ABOUT THIS TASK :: Say the data back exactly as it is written below.

DATA SUPPLIED ::
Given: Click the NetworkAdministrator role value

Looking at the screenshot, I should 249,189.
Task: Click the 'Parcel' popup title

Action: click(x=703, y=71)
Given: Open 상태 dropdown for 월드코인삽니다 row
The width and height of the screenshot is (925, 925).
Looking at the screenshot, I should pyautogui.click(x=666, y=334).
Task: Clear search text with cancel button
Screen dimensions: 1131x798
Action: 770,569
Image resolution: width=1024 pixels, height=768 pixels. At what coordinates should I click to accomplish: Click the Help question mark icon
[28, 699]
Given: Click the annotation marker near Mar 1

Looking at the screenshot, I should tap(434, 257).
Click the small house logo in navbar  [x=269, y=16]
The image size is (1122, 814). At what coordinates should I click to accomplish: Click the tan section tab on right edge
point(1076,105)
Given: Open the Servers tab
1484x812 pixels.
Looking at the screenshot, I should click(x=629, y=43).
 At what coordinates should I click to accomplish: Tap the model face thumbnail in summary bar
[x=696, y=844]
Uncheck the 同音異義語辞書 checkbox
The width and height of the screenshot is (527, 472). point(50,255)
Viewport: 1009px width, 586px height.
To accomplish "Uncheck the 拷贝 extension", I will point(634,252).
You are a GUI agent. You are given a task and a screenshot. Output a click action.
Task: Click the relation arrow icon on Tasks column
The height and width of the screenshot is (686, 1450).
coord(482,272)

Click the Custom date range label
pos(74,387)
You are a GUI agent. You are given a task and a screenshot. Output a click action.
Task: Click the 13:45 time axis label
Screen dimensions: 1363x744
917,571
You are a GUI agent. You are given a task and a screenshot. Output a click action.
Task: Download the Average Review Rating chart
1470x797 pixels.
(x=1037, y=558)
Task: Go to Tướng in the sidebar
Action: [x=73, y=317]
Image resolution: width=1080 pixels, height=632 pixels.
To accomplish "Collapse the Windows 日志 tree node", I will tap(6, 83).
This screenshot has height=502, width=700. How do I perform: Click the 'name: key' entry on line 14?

SOLUTION TO THE EXERCISE ::
Given: Click the NetworkAdministrator role value

Looking at the screenshot, I should 249,189.
Task: Click the 'Parcel' popup title

Action: click(x=703, y=71)
Given: Open 상태 dropdown for 월드코인삽니다 row
The width and height of the screenshot is (925, 925).
Looking at the screenshot, I should pyautogui.click(x=666, y=334).
Task: Clear search text with cancel button
Screen dimensions: 1131x798
Action: 770,569
Image resolution: width=1024 pixels, height=768 pixels. At what coordinates should I click to accomplish: Click the Help question mark icon
[28, 699]
Given: Click the annotation marker near Mar 1

Looking at the screenshot, I should tap(434, 257).
Click the small house logo in navbar  [x=269, y=16]
The image size is (1122, 814). At what coordinates should I click to accomplish: Click the tan section tab on right edge
point(1076,105)
Given: Open the Servers tab
1484x812 pixels.
Looking at the screenshot, I should click(x=629, y=43).
 At what coordinates should I click to accomplish: Tap the model face thumbnail in summary bar
[x=696, y=844]
Uncheck the 同音異義語辞書 checkbox
The width and height of the screenshot is (527, 472). point(50,255)
Viewport: 1009px width, 586px height.
To accomplish "Uncheck the 拷贝 extension", I will point(634,252).
You are a GUI agent. You are given a task and a screenshot. Output a click action.
Task: Click the relation arrow icon on Tasks column
The height and width of the screenshot is (686, 1450).
coord(482,272)

Click the Custom date range label
pos(74,387)
You are a GUI agent. You are given a task and a screenshot. Output a click action.
Task: Click the 13:45 time axis label
Screen dimensions: 1363x744
917,571
You are a GUI agent. You are given a task and a screenshot. Output a click action.
Task: Download the Average Review Rating chart
1470x797 pixels.
(x=1037, y=558)
Task: Go to Tướng in the sidebar
Action: [x=73, y=317]
Image resolution: width=1080 pixels, height=632 pixels.
To accomplish "Collapse the Windows 日志 tree node", I will tap(6, 83).
This screenshot has height=502, width=700. How do I perform: Click the 'name: key' entry on line 14?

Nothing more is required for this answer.